ExxonMobil Electrofrac
- Process type: chemical
- Industrial sector(s): chemical industry, oil industry
- Feedstock: oil shale
- Product(s): shale oil
- Leading companies: ExxonMobil
- Developer(s): ExxonMobil

= ExxonMobil Electrofrac =

Oil extraction technology

ExxonMobil Electrofrac is an in situ shale oil extraction technology proposed by ExxonMobil for converting kerogen in oil shale to shale oil.

==Technology==
ExxonMobil Electrofrac uses a series of fractures created in the oil shale formation. Preferably these fractures should be longitudinal vertical fractures created from horizontal wells and conducting electricity from the heel to the toe of each heating well.

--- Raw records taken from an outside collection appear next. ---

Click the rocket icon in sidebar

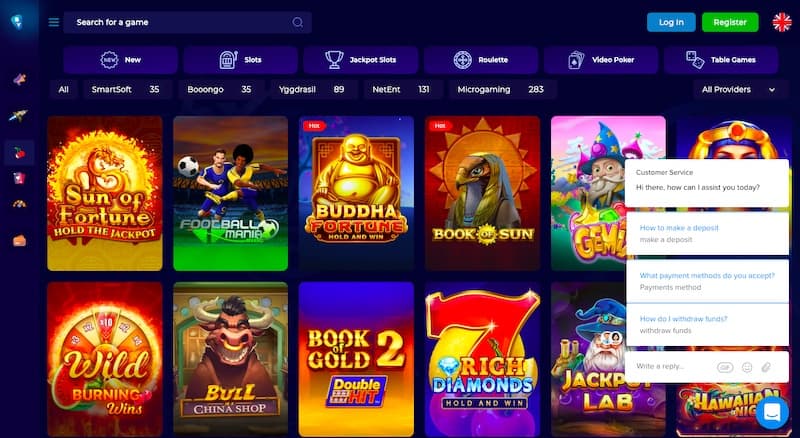tap(18, 116)
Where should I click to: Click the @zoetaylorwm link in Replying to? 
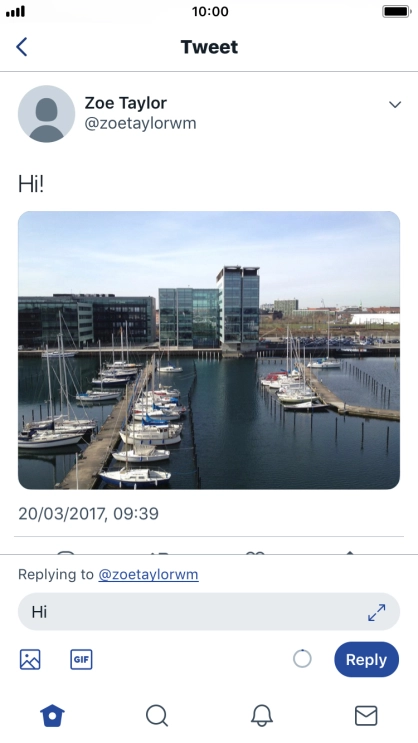point(148,574)
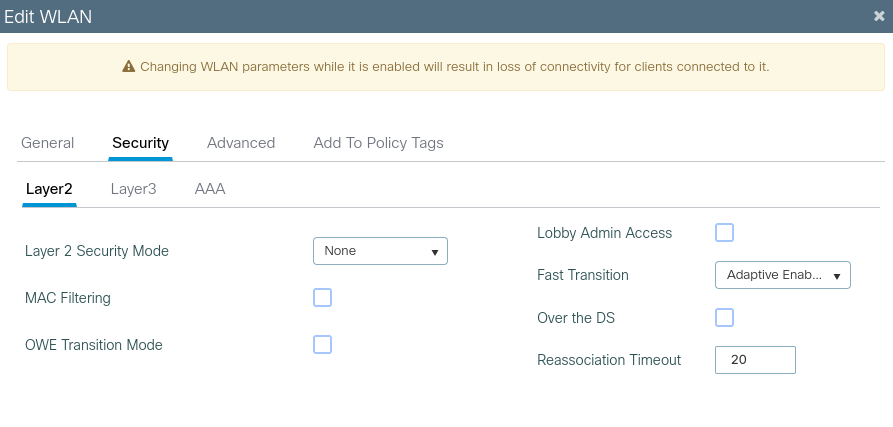Switch to the Layer3 sub-tab
The image size is (893, 427).
[x=133, y=188]
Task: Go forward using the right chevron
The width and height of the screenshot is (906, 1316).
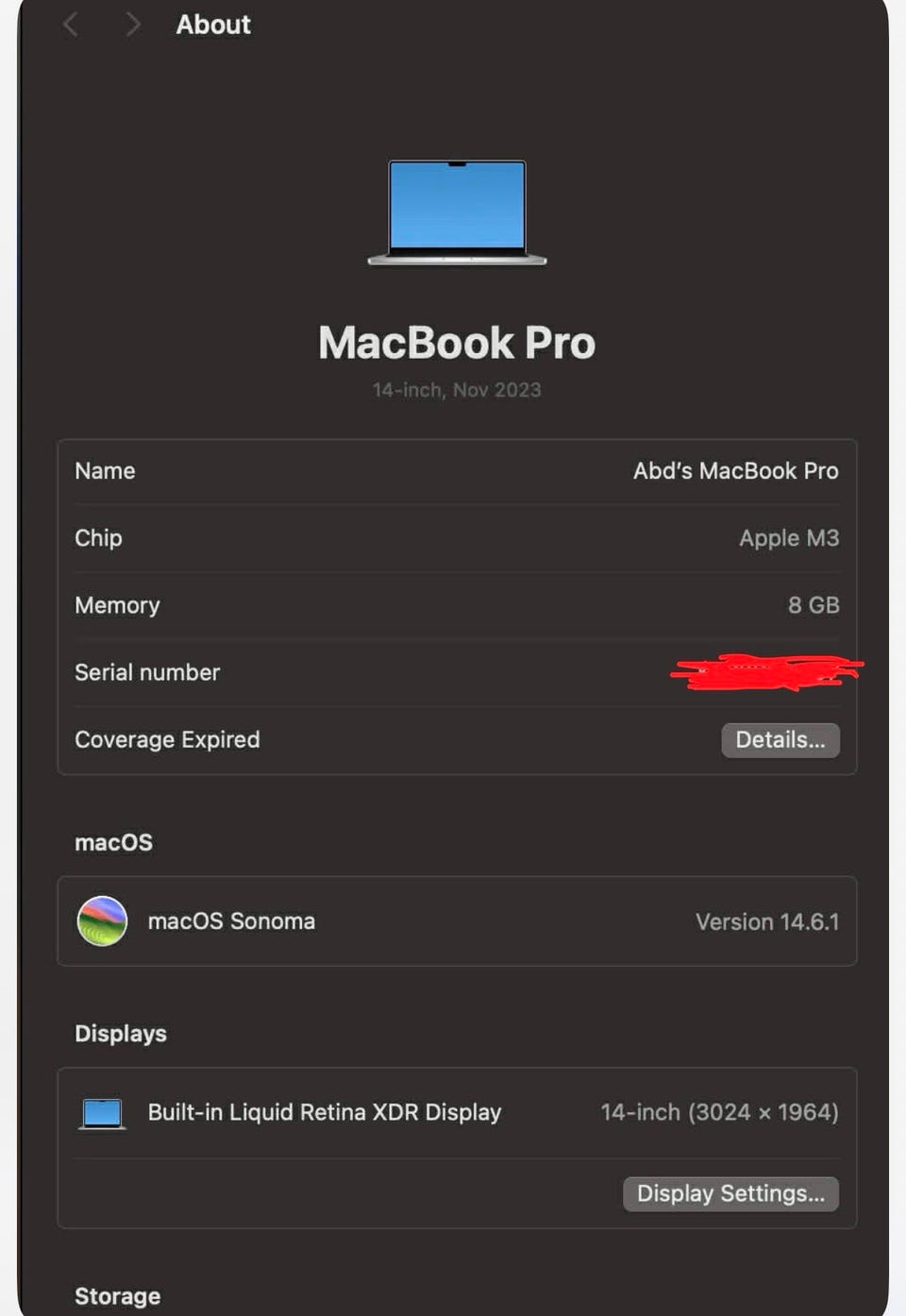Action: [132, 24]
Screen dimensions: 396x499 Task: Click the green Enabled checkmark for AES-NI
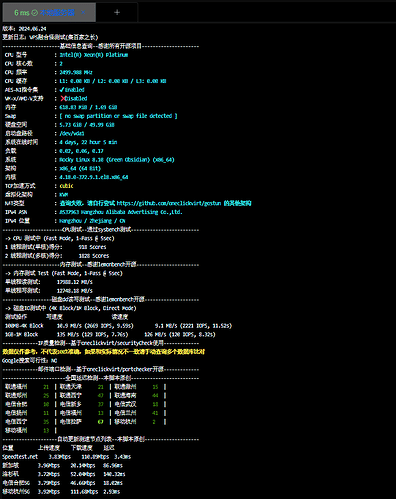62,89
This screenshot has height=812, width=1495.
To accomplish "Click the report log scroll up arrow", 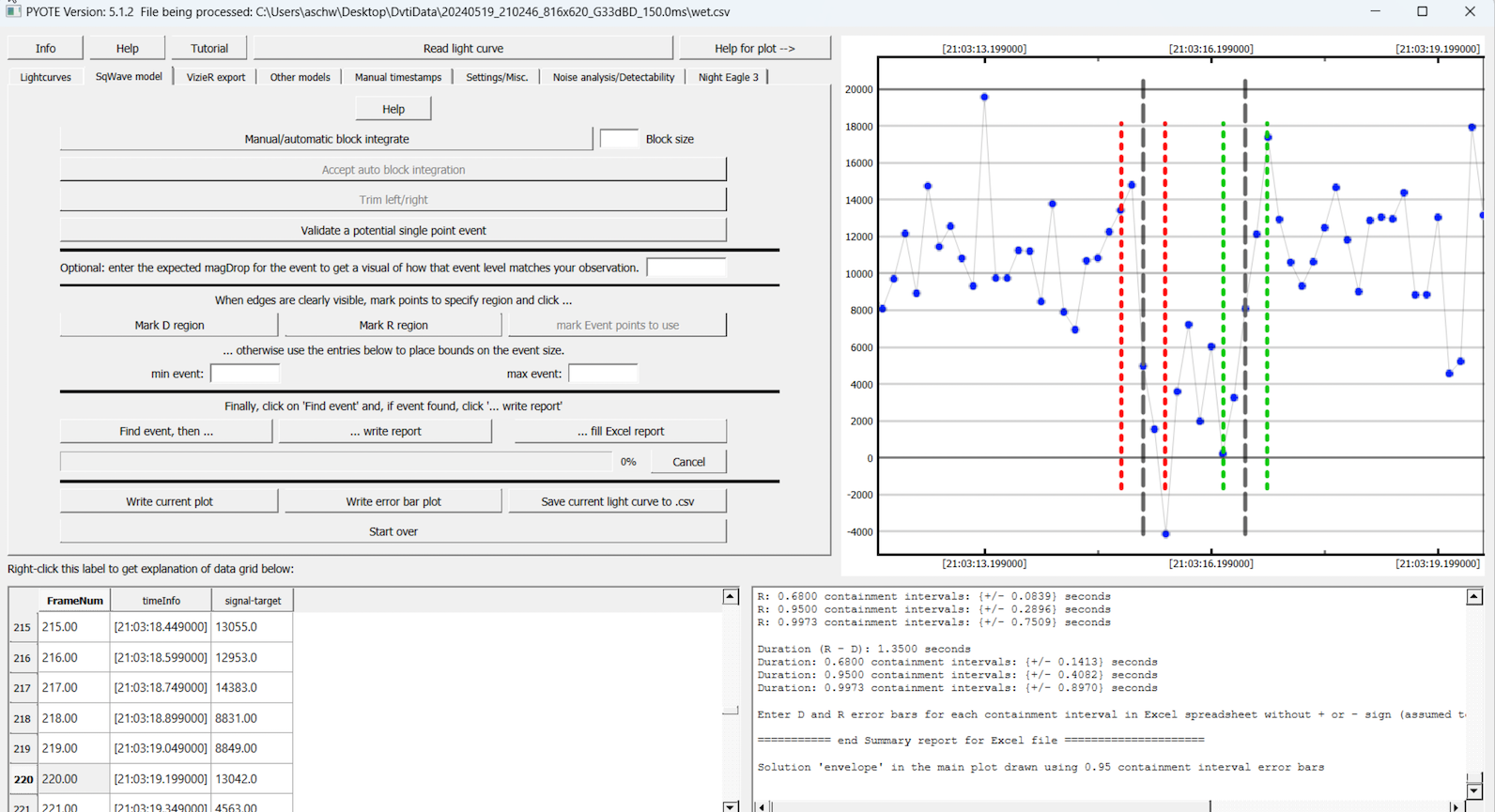I will point(1473,597).
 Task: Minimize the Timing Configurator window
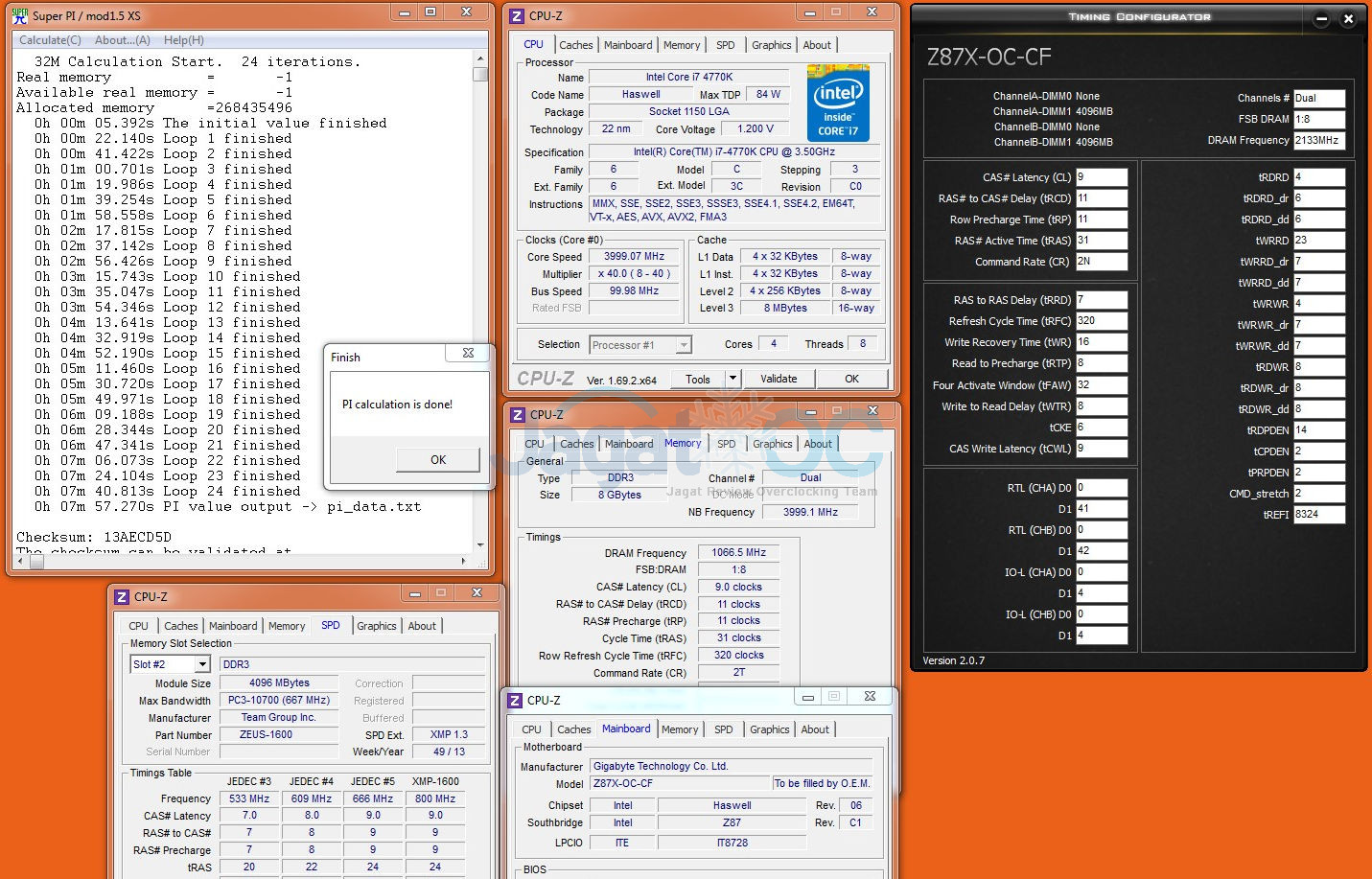click(1322, 18)
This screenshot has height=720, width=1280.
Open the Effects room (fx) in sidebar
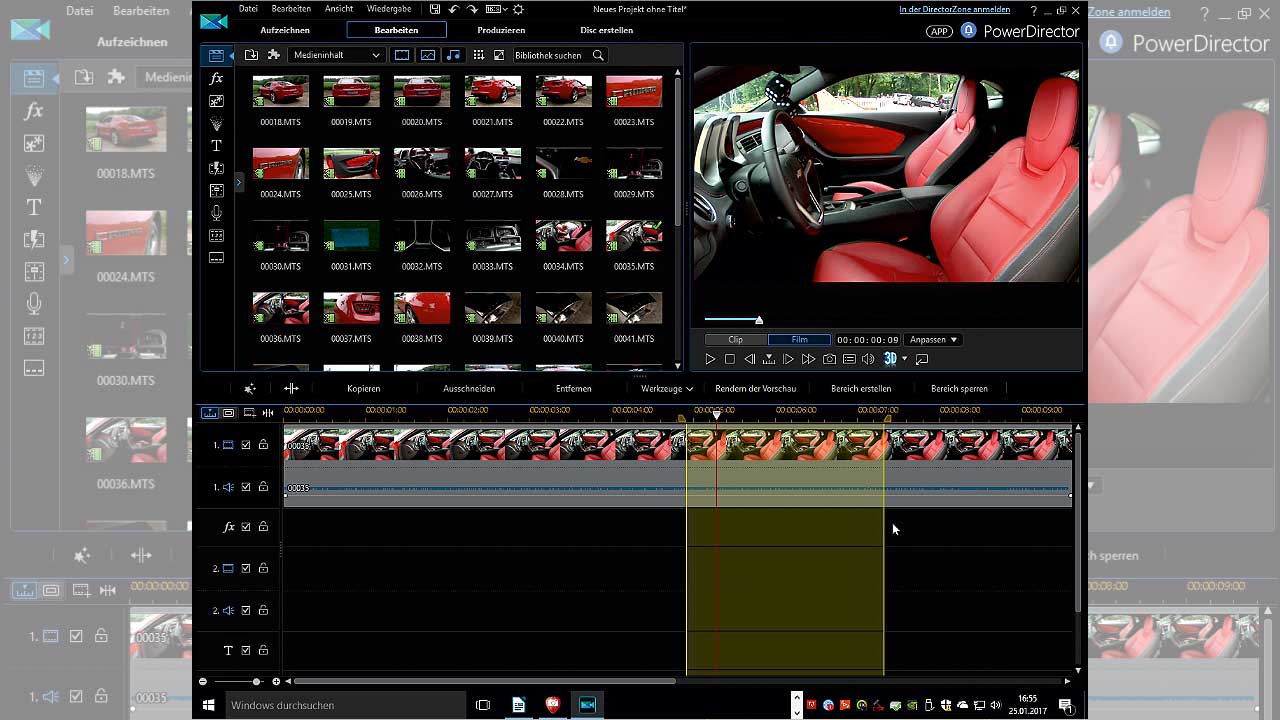coord(216,78)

For conductivity, an electrically-conductive material such as calcined petroleum coke is injected into the wells in fractures, forming a heating element. Heating wells are placed in a parallel row with a second horizontal well intersecting them at their toe. This allows opposing electrical charges to be applied at either end. Laboratory experiments have demonstrated that electrical continuity is unaffected by kerogen conversion and that hydrocarbons are expelled from heated oil shale even under in situ stress. Planar heaters should be used because they require fewer wells than wellbore heaters and offer a reduced surface footprint. The shale oil is extracted by separate dedicated production wells.